■ QUOTED TEXT ■
* * * * * * *

The following webpages were referenced to preform this analysis, as
was the professor’s blackboard example:
https://rpubs.com/tahmad/DATA605Assignment4
https://rpubs.com/R-Minator/eigenshoes
https://rpubs.com/jefflittlejohn/Data605_HW4
The following exercise uses Principle Component Analysis(PCA) to ‘build and visualize eigenimagery that accounts for 80% of the variability’ of 17 images of shoes.
Load Packages
The following packages were used in this analysis.
library(tidyverse)
library(utils)
library(jpeg)
library(OpenImageR)
library(EBImage)
Downloading Images
A zip file containing the images was placed in a github repository. The
zip file was then downloaded via R and contents unzipped.
url <- r"(https://github.com/greggmaloy/Data_605/blob/main/jpg.zip?raw=TRUE","jpg.zip")"
zipfilename <- r"(eigenjpg.zip)"
unzippath <- r"(eigenjpg)"
download.file(url, zipfilename, mode = "wb")
unzip(zipfilename, exdir = unzippath)
Image Matrix
Below individual file names are placed in a new variable ‘names’. Image
dimensions specified via ‘height’, ‘width’ and ‘scale’ variable
creation. The array ‘im’ is initialized and finally the images are
resized and placed in the ’im’array.
names <- list.files(path = unzippath, full.names = TRUE)
height <- 1200
width <- 2500
scale <- 20
im <- array(rep(0,length(names)*height/scale*width/scale*3), dim = c(length(names), height/scale, width/scale,3))
for (i in 1:length(names)){
temp=resize(readJPEG(names[i]),height/scale, width/scale)
im[i,,,]=array(temp,dim=c(1, height/scale, width/scale,3))}
The Images
Below the images plotted.
plot_jpeg = function(path, add=FALSE)
{ jpg = readJPEG(path, native=T)
res = dim(jpg)[2:1]
if (!add)
plot(1,1,xlim=c(1,res[1]),ylim=c(1,res[2]),asp=1,type='n',xaxs='i',yaxs='i',xaxt='n',yaxt='n',xlab='',ylab='',bty='n')
rasterImage(jpg,1,1,res[1],res[2])
}
par(mfrow=c(6,3))
par(mai=c(.01,.01,.01,.01))
for (i in 1:length(names)){
plot_jpeg(writeJPEG(im[i,,,]))

* * * * * * *

■ LISTING ■
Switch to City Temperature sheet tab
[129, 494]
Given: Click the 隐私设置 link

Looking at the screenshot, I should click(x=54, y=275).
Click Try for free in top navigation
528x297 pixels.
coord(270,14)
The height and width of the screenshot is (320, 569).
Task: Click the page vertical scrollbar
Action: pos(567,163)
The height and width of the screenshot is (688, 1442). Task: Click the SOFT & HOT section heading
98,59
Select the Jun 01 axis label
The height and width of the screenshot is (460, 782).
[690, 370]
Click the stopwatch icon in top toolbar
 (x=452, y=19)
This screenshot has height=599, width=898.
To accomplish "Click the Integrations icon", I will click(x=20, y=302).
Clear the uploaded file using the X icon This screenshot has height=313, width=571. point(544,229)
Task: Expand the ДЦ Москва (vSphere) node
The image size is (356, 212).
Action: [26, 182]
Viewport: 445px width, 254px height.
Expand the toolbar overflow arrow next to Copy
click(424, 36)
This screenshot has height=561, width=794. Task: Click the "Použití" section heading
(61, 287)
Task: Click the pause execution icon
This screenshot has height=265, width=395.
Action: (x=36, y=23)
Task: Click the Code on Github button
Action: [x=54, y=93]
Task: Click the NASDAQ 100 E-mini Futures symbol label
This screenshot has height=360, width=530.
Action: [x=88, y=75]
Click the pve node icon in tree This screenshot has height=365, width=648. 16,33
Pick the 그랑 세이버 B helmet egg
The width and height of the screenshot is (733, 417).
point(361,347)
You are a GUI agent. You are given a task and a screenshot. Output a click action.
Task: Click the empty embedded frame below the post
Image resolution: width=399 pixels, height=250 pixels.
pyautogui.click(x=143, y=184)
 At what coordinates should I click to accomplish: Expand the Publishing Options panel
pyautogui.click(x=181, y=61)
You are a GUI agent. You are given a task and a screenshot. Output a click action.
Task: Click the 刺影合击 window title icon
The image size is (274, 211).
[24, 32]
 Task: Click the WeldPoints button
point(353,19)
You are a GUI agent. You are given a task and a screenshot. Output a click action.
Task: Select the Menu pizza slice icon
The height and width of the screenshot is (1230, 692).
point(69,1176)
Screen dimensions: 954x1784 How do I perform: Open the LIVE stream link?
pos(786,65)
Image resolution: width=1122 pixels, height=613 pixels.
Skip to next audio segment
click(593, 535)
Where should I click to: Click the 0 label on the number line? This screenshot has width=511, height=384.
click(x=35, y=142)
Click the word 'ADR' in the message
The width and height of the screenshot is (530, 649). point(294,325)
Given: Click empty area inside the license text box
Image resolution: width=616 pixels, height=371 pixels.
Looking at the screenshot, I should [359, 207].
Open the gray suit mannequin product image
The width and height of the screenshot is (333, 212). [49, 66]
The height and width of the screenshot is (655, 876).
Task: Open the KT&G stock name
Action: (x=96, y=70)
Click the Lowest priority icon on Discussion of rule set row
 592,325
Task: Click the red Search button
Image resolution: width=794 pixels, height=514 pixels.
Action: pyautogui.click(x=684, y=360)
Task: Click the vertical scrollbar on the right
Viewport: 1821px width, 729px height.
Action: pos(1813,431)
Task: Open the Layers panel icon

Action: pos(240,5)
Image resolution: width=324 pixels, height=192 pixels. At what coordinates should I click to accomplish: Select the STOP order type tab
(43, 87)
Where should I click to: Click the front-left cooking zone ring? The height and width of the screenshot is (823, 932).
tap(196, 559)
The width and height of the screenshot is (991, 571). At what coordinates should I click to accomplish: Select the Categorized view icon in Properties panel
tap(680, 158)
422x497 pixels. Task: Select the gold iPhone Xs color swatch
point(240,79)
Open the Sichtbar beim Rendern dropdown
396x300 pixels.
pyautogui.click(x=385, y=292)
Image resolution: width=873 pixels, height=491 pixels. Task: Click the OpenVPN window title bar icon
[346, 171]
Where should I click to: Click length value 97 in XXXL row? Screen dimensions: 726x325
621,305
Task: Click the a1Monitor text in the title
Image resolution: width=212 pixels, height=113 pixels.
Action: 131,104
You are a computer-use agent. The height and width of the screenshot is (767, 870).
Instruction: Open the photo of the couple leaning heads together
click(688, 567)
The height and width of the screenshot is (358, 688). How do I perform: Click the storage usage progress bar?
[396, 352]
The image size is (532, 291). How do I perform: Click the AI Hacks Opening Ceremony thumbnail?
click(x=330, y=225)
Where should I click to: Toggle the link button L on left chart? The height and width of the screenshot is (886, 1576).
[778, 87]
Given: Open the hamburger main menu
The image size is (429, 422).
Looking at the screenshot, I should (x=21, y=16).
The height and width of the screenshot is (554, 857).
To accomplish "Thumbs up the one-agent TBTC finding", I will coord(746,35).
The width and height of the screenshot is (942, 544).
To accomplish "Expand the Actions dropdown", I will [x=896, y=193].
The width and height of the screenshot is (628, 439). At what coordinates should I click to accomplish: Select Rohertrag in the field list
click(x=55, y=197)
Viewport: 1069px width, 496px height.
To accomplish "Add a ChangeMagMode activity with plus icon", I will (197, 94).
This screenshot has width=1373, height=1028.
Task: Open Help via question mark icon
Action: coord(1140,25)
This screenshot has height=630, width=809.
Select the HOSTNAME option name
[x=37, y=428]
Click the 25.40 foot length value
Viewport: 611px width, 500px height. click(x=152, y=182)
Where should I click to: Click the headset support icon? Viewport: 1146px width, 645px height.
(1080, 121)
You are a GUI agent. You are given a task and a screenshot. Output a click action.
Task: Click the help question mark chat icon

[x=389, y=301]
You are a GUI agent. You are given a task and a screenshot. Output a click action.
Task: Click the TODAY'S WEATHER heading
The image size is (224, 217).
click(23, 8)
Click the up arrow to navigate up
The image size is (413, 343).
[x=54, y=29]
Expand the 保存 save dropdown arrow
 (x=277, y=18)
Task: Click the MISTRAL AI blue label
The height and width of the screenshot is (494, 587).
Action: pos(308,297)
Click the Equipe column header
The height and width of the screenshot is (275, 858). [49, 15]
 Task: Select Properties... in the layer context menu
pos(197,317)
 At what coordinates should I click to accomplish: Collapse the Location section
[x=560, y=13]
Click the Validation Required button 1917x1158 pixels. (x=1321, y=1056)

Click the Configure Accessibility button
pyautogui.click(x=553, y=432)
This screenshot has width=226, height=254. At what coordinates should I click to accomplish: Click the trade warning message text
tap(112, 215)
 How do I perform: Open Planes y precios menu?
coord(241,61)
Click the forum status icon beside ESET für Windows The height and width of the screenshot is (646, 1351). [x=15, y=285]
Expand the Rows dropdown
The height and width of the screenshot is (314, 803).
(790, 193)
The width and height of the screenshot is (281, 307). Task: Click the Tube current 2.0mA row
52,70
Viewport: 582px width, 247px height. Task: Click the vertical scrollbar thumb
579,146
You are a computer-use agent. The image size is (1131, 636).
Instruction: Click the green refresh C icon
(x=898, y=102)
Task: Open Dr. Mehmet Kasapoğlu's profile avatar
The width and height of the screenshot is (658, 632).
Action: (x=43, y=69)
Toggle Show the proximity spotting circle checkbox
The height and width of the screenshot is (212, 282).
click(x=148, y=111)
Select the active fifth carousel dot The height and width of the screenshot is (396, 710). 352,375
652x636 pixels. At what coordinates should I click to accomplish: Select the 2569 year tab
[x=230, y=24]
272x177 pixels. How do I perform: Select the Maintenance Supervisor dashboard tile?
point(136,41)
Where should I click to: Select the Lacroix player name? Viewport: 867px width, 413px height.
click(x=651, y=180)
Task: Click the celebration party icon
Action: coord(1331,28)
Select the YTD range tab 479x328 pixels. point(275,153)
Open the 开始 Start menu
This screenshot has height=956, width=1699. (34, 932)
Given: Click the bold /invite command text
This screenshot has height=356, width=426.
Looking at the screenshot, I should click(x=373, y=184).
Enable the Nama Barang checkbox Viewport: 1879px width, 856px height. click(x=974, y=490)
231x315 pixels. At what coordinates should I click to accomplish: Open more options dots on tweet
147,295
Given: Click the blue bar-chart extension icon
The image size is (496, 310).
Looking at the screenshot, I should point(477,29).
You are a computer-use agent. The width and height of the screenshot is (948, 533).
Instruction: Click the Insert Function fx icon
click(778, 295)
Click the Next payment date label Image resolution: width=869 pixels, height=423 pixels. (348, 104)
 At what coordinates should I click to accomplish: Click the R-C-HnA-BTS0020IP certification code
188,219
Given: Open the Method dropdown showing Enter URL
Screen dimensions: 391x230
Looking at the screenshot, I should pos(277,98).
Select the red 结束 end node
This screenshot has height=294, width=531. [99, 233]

* * * * * * *

■ DIRECTIVES ■
a) Please pull out the passage of the shoe image analysis that runs from "Load Packages" to "and contents unzipped.", keeping every word unchanged.
b) According to the shoe image analysis, how many images of shoes does the exercise work with?

■ ANSWERS BY TASK ■
a)
Load Packages
The following packages were used in this analysis.
library(tidyverse)
library(utils)
library(jpeg)
library(OpenImageR)
library(EBImage)
Downloading Images
A zip file containing the images was placed in a github repository. The
zip file was then downloaded via R and contents unzipped.

b) 17 images of shoes.